Scott writes that, in the years after World War I, the use of vacuum cleaners skyrocketed in Britain, with households spending at least £5 million on the devices in 1938—nearly as much as they spent on all other electric household appliances combined.

How did those vacuums get sold? Well, you know those old cartoons where obnoxiously persistent salesmen desperately try to trick people into buying things they don’t need? Scott’s account suggests they’re not all that far off. High-pressure sales techniques were a natural outcome of the industry’s dynamics—including the fact that the sales were one-time deals rather than ongoing relationships, and the fact that salesmen were paid on commission.
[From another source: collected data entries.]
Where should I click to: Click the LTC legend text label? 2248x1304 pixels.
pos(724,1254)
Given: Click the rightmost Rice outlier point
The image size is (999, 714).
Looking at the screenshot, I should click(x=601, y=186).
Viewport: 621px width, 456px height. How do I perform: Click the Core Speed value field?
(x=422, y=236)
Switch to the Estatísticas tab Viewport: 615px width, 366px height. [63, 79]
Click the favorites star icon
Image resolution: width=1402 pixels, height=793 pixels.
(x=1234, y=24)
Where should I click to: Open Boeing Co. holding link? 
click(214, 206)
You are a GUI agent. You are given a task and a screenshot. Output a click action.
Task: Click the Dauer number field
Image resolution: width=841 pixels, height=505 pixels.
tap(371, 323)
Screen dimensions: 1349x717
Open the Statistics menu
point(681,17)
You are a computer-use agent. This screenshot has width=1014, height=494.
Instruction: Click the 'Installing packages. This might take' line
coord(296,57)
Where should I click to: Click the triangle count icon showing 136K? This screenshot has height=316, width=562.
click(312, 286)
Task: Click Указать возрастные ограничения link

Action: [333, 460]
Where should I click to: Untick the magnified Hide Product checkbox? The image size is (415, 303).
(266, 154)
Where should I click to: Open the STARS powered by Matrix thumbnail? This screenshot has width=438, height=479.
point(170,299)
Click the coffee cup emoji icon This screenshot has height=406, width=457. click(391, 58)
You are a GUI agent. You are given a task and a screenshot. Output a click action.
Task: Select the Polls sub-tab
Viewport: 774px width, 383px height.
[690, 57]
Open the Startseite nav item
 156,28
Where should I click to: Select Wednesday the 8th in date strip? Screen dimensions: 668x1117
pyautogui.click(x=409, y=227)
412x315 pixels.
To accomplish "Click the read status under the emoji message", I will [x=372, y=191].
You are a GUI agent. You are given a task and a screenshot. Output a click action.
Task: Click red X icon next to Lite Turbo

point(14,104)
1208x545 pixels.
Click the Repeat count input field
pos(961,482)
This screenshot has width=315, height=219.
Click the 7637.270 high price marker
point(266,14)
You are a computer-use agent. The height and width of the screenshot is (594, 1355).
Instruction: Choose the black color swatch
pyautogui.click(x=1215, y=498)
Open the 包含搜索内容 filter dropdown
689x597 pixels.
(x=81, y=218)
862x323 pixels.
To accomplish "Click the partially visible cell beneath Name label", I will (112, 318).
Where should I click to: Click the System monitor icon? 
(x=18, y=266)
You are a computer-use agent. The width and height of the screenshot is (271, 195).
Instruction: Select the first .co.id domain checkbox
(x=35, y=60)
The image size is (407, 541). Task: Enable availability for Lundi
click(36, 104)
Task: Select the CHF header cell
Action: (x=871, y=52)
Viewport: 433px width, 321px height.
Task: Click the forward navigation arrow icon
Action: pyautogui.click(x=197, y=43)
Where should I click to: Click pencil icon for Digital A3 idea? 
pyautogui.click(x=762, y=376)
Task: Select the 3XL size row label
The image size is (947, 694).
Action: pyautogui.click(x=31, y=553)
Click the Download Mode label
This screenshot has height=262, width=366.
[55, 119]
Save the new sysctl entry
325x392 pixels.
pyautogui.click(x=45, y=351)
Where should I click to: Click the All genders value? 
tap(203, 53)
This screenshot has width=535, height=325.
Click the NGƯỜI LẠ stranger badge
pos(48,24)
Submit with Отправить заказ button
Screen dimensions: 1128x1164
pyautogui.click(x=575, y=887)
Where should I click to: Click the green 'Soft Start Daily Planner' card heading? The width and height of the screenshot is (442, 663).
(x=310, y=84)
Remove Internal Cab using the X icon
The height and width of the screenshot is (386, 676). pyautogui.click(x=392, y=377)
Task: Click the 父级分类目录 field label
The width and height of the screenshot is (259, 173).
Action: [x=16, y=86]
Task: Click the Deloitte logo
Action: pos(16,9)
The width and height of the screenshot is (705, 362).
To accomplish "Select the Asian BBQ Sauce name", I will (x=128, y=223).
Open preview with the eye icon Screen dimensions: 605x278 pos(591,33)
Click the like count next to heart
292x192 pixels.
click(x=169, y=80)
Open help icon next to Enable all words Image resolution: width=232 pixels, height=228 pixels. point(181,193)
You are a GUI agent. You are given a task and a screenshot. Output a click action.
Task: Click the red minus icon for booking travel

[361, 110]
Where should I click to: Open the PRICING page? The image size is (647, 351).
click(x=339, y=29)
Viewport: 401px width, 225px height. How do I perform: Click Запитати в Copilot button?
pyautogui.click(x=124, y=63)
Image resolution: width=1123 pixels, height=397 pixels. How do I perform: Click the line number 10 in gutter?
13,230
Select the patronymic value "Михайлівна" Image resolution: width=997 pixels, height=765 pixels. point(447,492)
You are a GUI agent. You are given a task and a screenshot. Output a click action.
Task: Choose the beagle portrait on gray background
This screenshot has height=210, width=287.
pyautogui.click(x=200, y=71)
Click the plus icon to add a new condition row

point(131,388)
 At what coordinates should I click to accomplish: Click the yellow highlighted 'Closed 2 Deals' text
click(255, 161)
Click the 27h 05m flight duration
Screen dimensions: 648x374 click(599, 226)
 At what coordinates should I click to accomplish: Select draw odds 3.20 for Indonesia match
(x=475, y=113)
The deception started with the way the salesmen themselves were hired. Scott found newspaper solicitations for vacuum salesmen that sound like the “make $$$ working from home” online ads of their day. They promised that “four figure incomes are being earned by men on our sales staff,” without disclosing that the sales were door-to-door and paid only a commission. However suspicious this might have been, in the midst of the Depression some workers had few other options.

Still, even given in such tough times, vacuum salesmen stayed on the job only slightly over two months on average. That was at least in part because they typically only made £2 to £3 a week—equivalent to the low end of the scale for manual laborers at the time.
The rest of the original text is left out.